» **Source excerpt**

* BEGIN *

[
https://issues.apache.org/jira/browse/TIKA-2604?page=com.atlassian.jira.plugin.system.issuetabpanels:all-tabpanel
]
Sasha Goodman updated TIKA-2604:
--------------------------------
Description:
I've been developing an R interface to the Tika batch processor for the past
month ( see: [https://github.com/predict-r/rtika] ), and this software is
awesome. I use the command line to call the batch processor, and my code has
worked on Ubuntu, Windows 10 and OS X. Several people have been testing my code
as well. Its been working.
A few days ago I found an issue with the batch processor on OS X.
When calling the batch processor with the tika-app-1.17.jar on a path with
spaces in it, Tika starts to continually restart.
Here is an example of calling the jar *when the path has spaces.* It *produces
this error, and the unexpected restarts*:
{code:java}
java -Djava.awt.headless=true -jar '/Users/sasha/Downloads/space
folder/tika-app.jar' -maxRestarts 1 -t -i '/' -o
'/var/folders/nr/74rgb64s3n98yccxwbv6vsxw0000gn/T/Rtmp9VEJvX/rtika_dircf81200b313e'
-fileList
'/var/folders/nr/74rgb64s3n98yccxwbv6vsxw0000gn/T/Rtmp9VEJvX/rtika_filecf81530d27ee'
INFO about to start driver
INFO BatchProcess: Error: Could not find or load main class
org.apache.tika.batch.fs.FSBatchProcessCLI
INFO BatchProcess: Caused by: java.lang.ClassNotFoundException:
org.apache.tika.batch.fs.FSBatchProcessCLI
INFO The child process has finished with an exit value of: 1
WARN Restarting on unexpected restart code: 1
WARN Must restart process (exitValue=1 numRestarts=0
receivedRestartMessage=false)
INFO BatchProcess: Error: Could not find or load main class
org.apache.tika.batch.fs.FSBatchProcessCLI
INFO BatchProcess: Caused by: java.lang.ClassNotFoundException:
org.apache.tika.batch.fs.FSBatchProcessCLI
INFO The child process has finished with an exit value of: 1
WARN Restarting on unexpected restart code: 1
WARN Hit the maximum number of process restarts. Driver is shutting down now.

* END *

» **Exercise aim**
Please copy the Tika issue report word for word, from "A few days ago" to "to continually restart.".

» **Data provided**

* BEGIN *

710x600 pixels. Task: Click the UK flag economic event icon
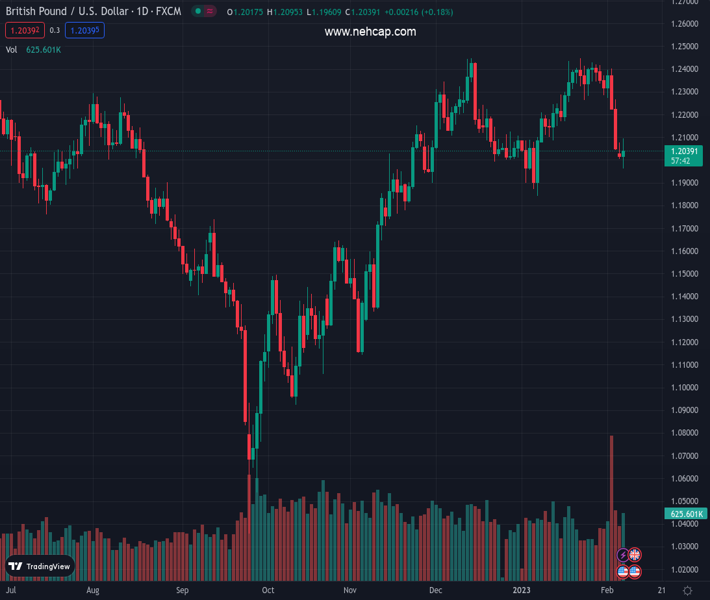(635, 555)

* END *

» **The result**
A few days ago I found an issue with the batch processor on OS X.
When calling the batch processor with the tika-app-1.17.jar on a path with
spaces in it, Tika starts to continually restart.